Posted by rtmsf on May 30th, 2007

A lot of piled-up news to get to today…

  • The biggest story: Brandon Rush tore his ACL, withdrew from the NBA Draft, will have surgery this week, and will likely be ready to play at KU next season. The 07–08 Jayhawks just got a lot better.
  • Florida A&M’s coach Mike Gillespie was placed on paid leave after his recent arrest on misdemeanor stalking charges. Wait, the FAMU coach is white??
  • Apparently Glen “Big Baby” Davis has slimmed his way to 280 lbs for the NBA Draft workouts… begging the question, why wasn’t he using this regimen throughout his career at LSU?

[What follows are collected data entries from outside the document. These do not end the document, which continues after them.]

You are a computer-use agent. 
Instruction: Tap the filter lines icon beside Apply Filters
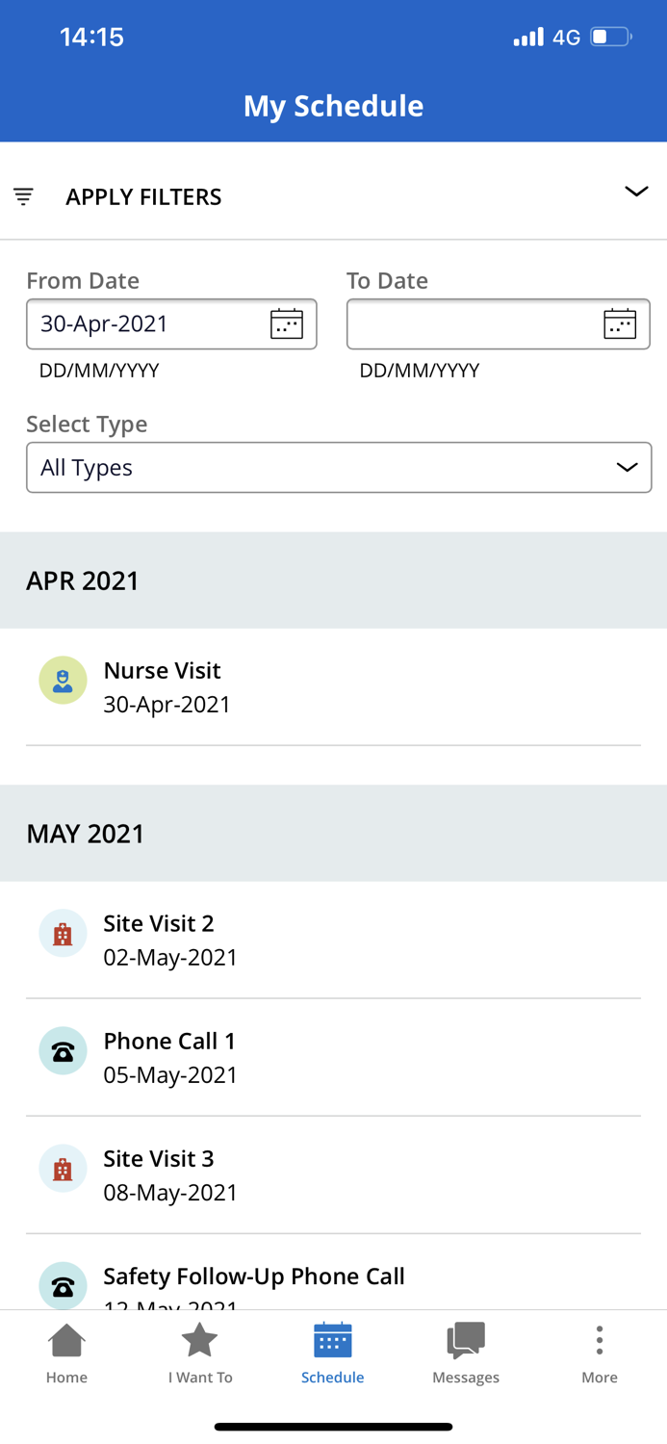[24, 196]

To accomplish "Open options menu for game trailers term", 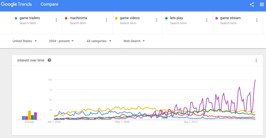I will (56, 20).
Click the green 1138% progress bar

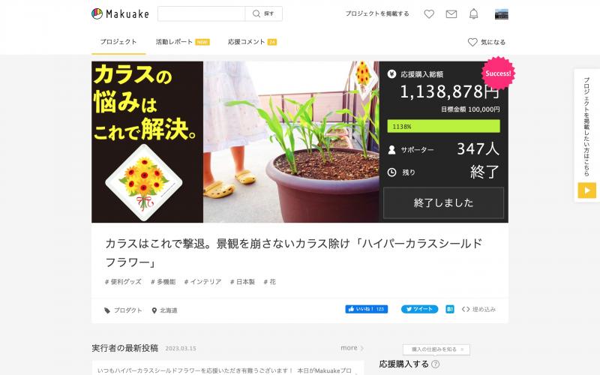pos(443,126)
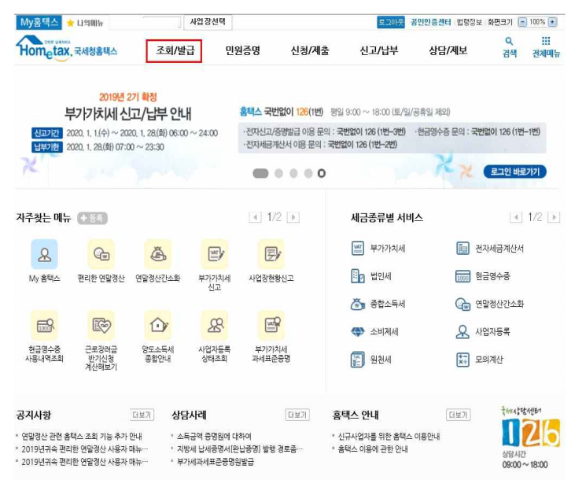Select the first banner carousel dot

click(261, 173)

  • Greg Oden and Kevin Durant were asked to join Team USA – size up your bronzes now, boys.
  • Dane Bradshaw wrote a book (“Vertical Leap“) about his senior season at Tennessee, which of course presupposes that Vol fans can actually read the thing.
  • In an espn.com piece by Pat Forde, we learned that Arkansas is actually paying three head basketball coaches at the same time. Does George Steinbrenner run the Hawgs now? Nah, just the very recently retired Frank Broyles, another senile 80-year old.
  • After years of vile homerism, John Feinstein commits treason in Monday’s Washington Post – Coach K’s dark angels are already moving into the DC area on a seek-and-destroy mission. A must-read for all Duke haters.
  • Oh, and Maryland fans hate Duke also. We particularly enjoyed the Jon Scheyer portion.
  • Some industrious UCLA fans paid homage to uber-scrub Michael Roll in an epic video.
  • Finally, we reserve a moment of silence for the Charlotte Coliseum, the site of many outstanding ACC Tournament battles as well as the 1994 Final Four. It will be destroyed on Sunday.